• _Given information_
-- Opening Marker --
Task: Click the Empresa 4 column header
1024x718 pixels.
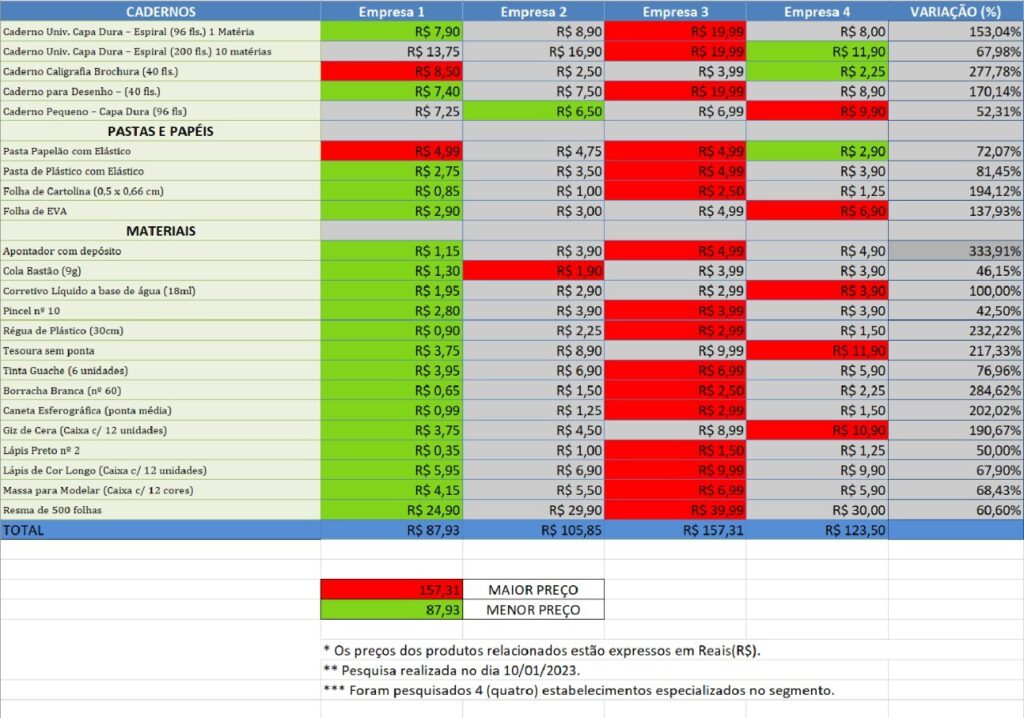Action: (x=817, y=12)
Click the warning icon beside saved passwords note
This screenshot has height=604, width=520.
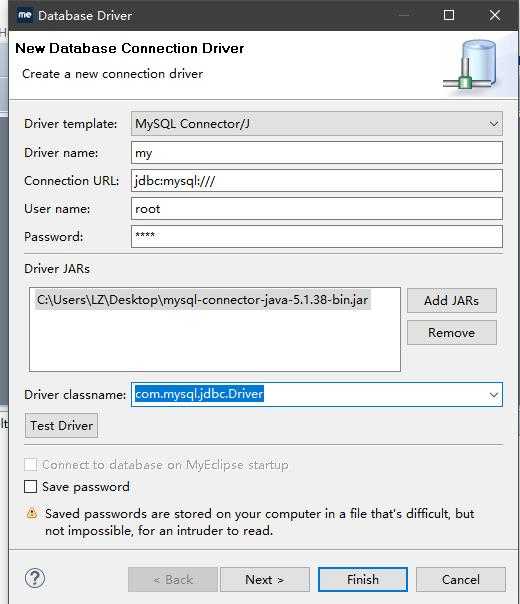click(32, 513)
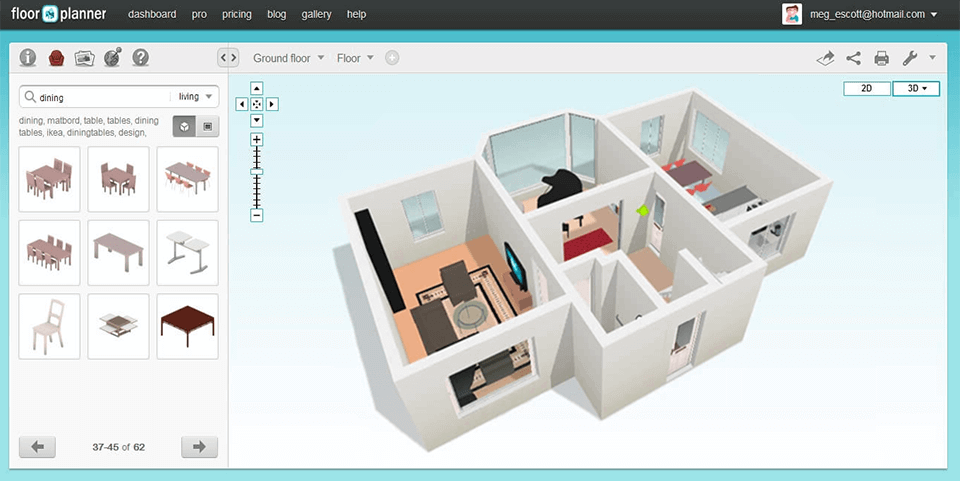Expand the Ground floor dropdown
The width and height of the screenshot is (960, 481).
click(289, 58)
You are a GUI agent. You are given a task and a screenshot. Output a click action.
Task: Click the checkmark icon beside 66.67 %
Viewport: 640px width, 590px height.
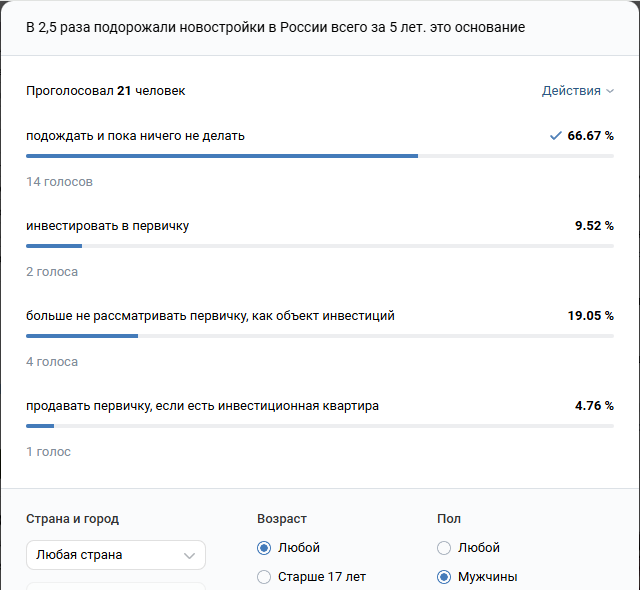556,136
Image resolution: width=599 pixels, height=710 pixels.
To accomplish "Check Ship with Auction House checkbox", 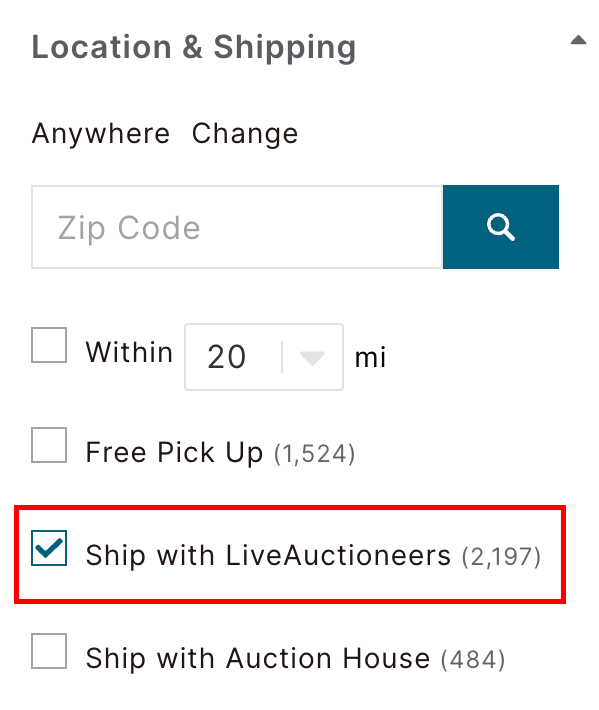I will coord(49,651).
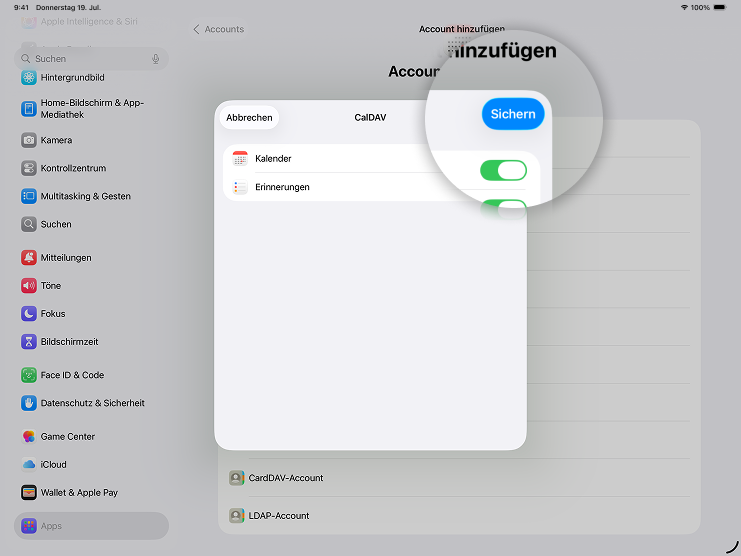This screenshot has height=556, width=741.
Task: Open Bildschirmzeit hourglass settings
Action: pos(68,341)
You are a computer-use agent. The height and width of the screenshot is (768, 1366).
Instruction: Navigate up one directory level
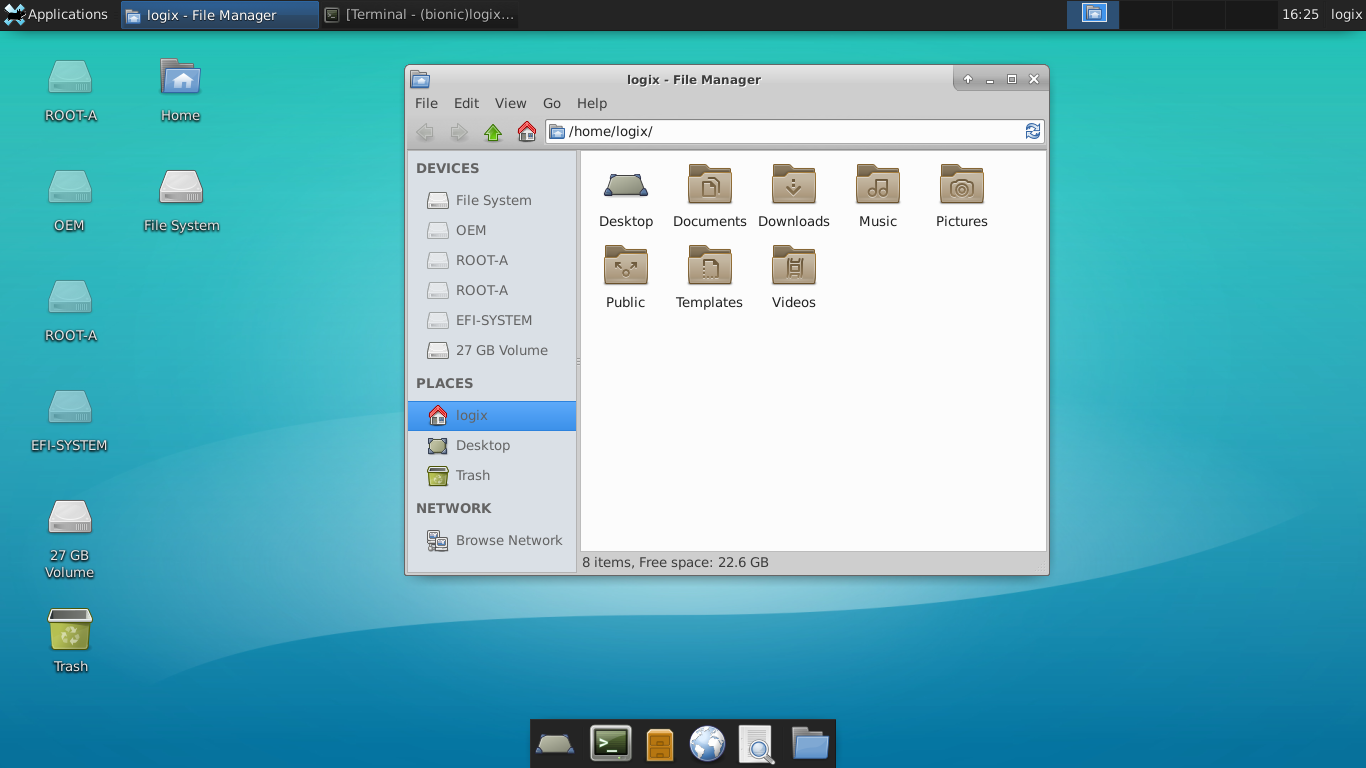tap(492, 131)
-- Closing Marker --
-- Opening Marker --
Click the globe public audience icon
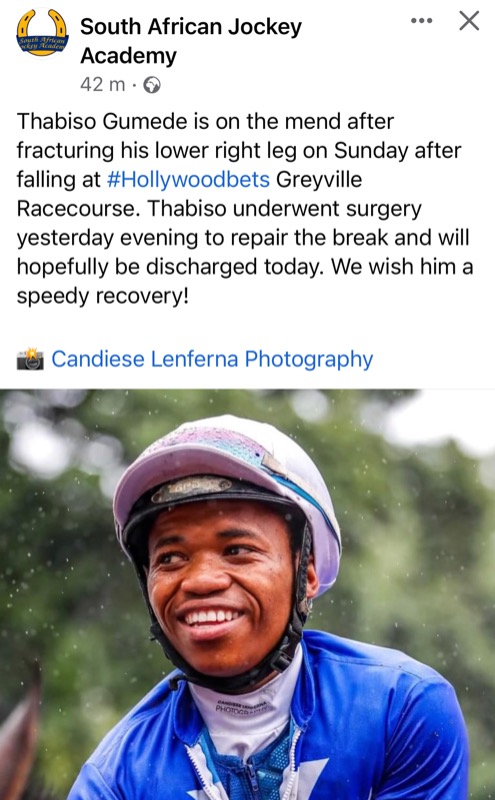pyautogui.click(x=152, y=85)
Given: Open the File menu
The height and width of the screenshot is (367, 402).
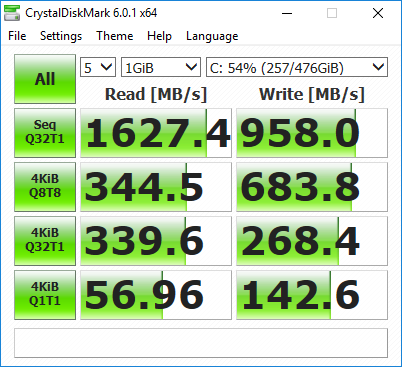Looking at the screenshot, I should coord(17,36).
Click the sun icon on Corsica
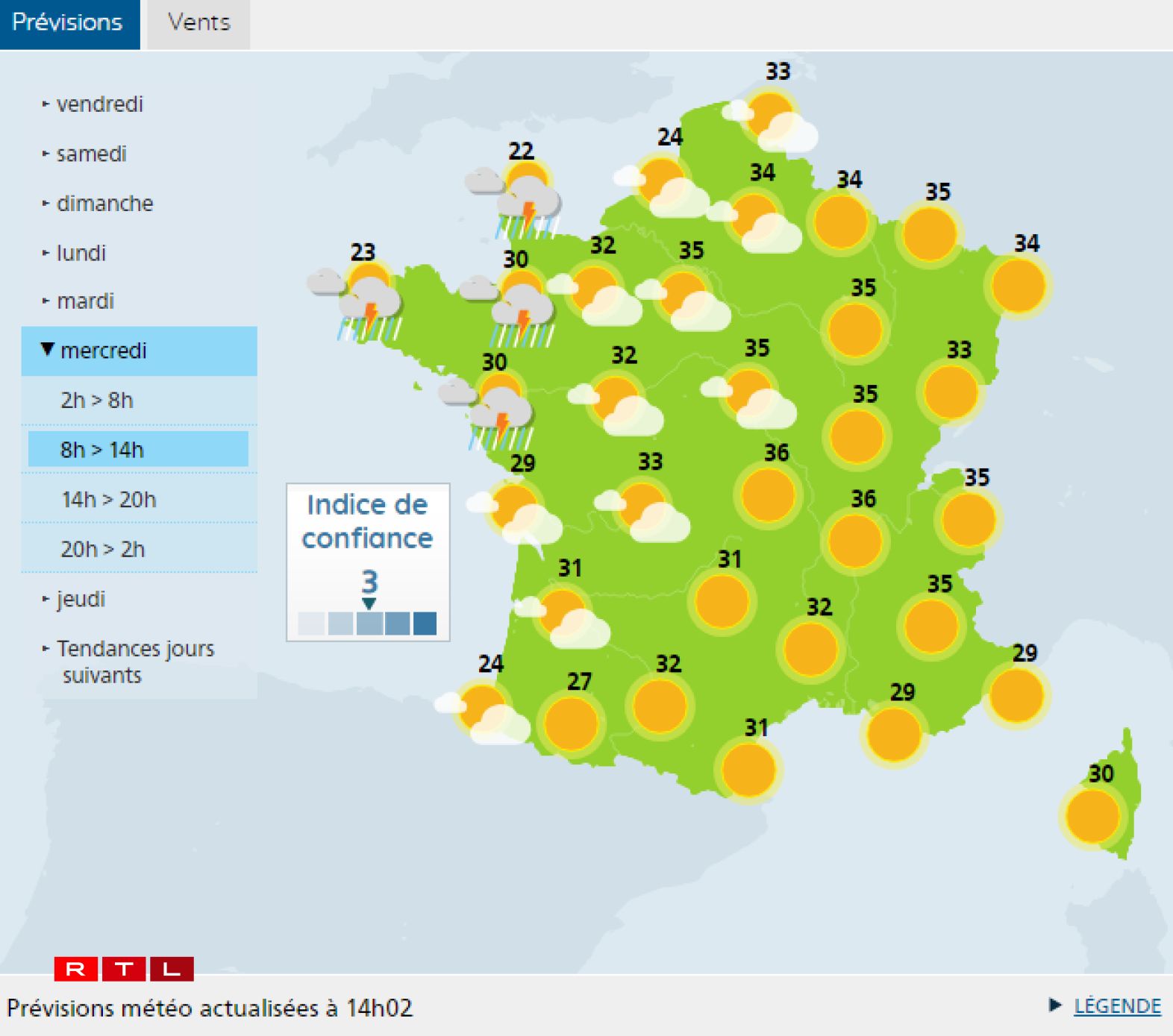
-- Closing Marker --
-- Opening Marker --
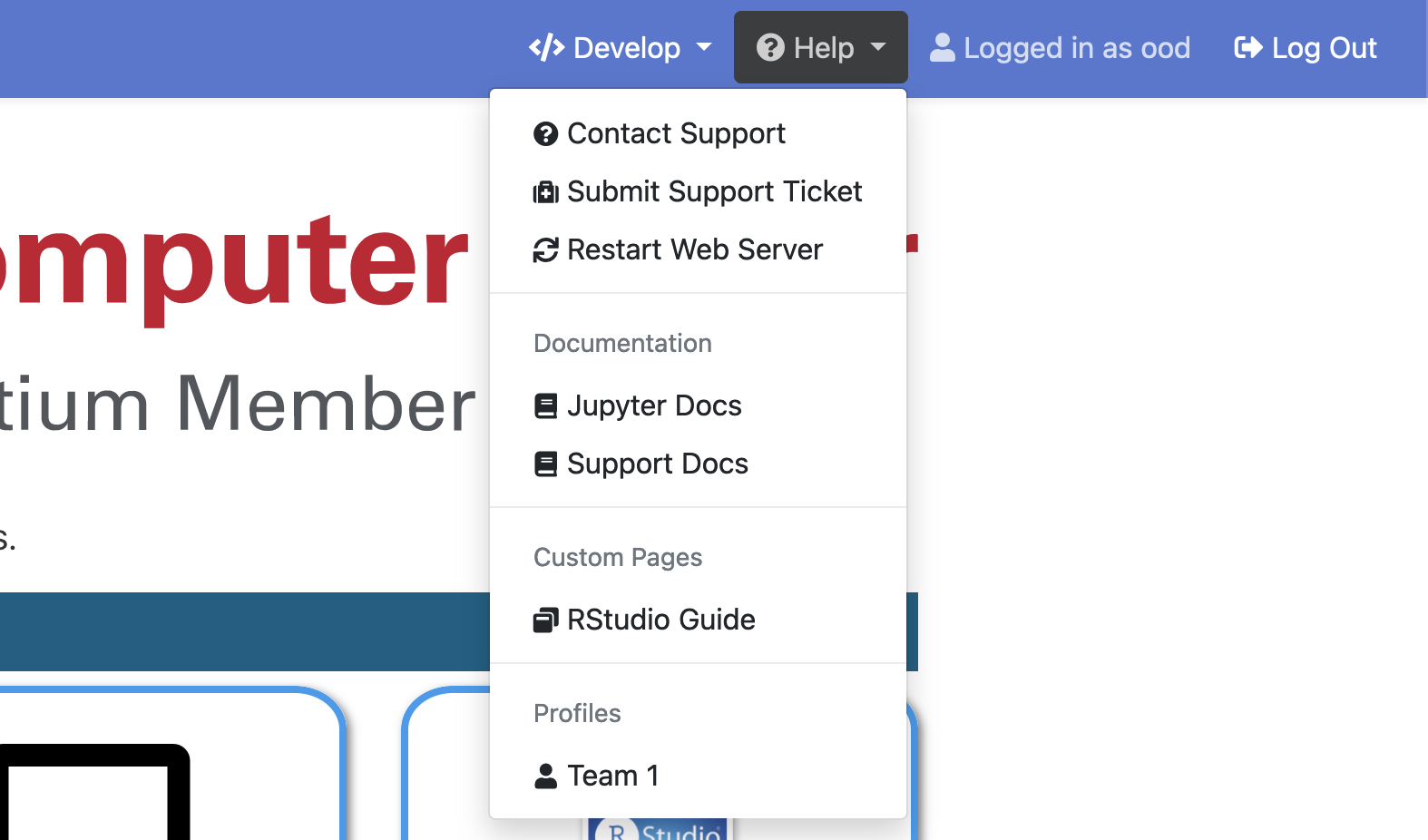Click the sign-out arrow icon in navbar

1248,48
-- Closing Marker --
• _Task objective_
Identify each line in the records above that contains the word "agent", and copy it out in full.

• _Problem solution_
You are a GUI agent. You are given a task and a screenshot. Output a click action.
You are a computer-use agent. The height and width of the screenshot is (768, 1366).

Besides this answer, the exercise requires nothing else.